Mueller Says He May Subpoena Trump In Russia Probe, Rosenstein Says Justice Department Won’t Be ‘Extorted’
Robert Mueller Warns He May Subpoena Trump
The special counsel already subpoenaed the Trump Organization for business documents in March.
There has recently been speculation as to whether or not Trump might fire Mueller or any other top officials leading the probe. Earlier this week, Mueller’s list of questions he would ask the president in an interview was revealed. The questions pertain to subjects like communications between Trump campaign officials and the Russian government during the 2016 election, the firing of former FBI Director James Comey, Attorney General Jeff Sessions, and former National Security Adviser Michael Flynn. The New York Times published the list of 49 questions.
According to the Washington Post, Trump’s lawyer emphasized in a recent meeting that the president is not required to answer questions from federal investigators about Russian collusion.
The possibility of whether or not Trump committed obstruction of justice is also under investigation, although the president has vehemently denied all accusations several times on Twitter, calling the whole probe a “witch hunt” and saying there is no evidence for the claims. Trump also attempted to shift attention to several major foreign policy issues.
There was no Collusion (it is a Hoax) and there is no Obstruction of Justice (that is a setup & trap). What there is is Negotiations going on with North Korea over Nuclear War, Negotiations going on with China over Trade Deficits, Negotiations on NAFTA, and much more. Witch Hunt!

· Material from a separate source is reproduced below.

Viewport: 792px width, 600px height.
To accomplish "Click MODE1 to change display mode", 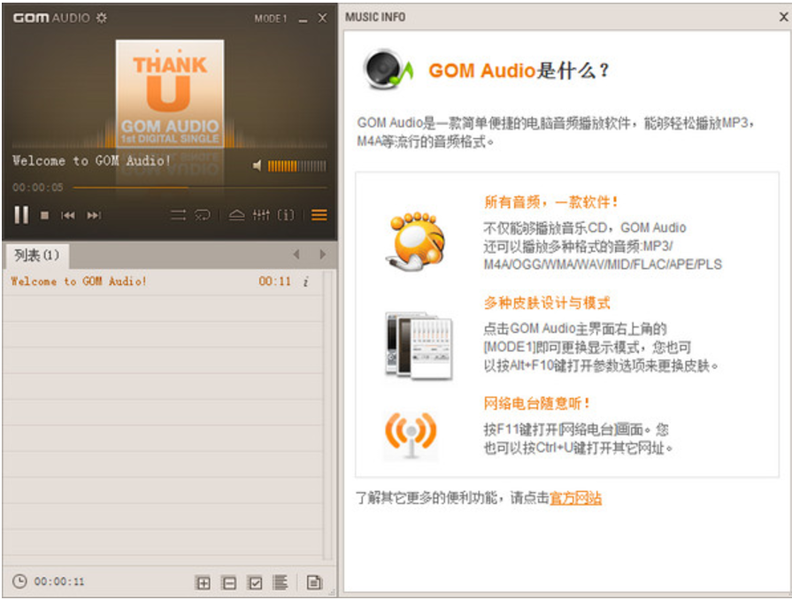I will (270, 16).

— Donald J. Trump (@realDonaldTrump) May 2, 2018
Deputy Attorney General Rod Rosenstein, who oversees Mueller’s investigation, said on Tuesday that the Justice Department would not be “extorted.”
“There have been people that have been making threats, publicly and privately, against me for quite some time, and I think they should understand by now: The Department of Justice is not going to be extorted,” Rosenstein said at the Newseum in Washington. “Any kind of threats that anybody makes are not going to affect the way we do our job. We have a responsibility and we take an oath. That’s the whole point.”
This week, a group of Republican congressmen drafted impeachment articles against Rosenstein. Impeaching government officials generally requires a two-thirds majority vote in the Senate.
Rosenstein, Sessions’ second-in-command, is another person whom Trump has been rumored to fire.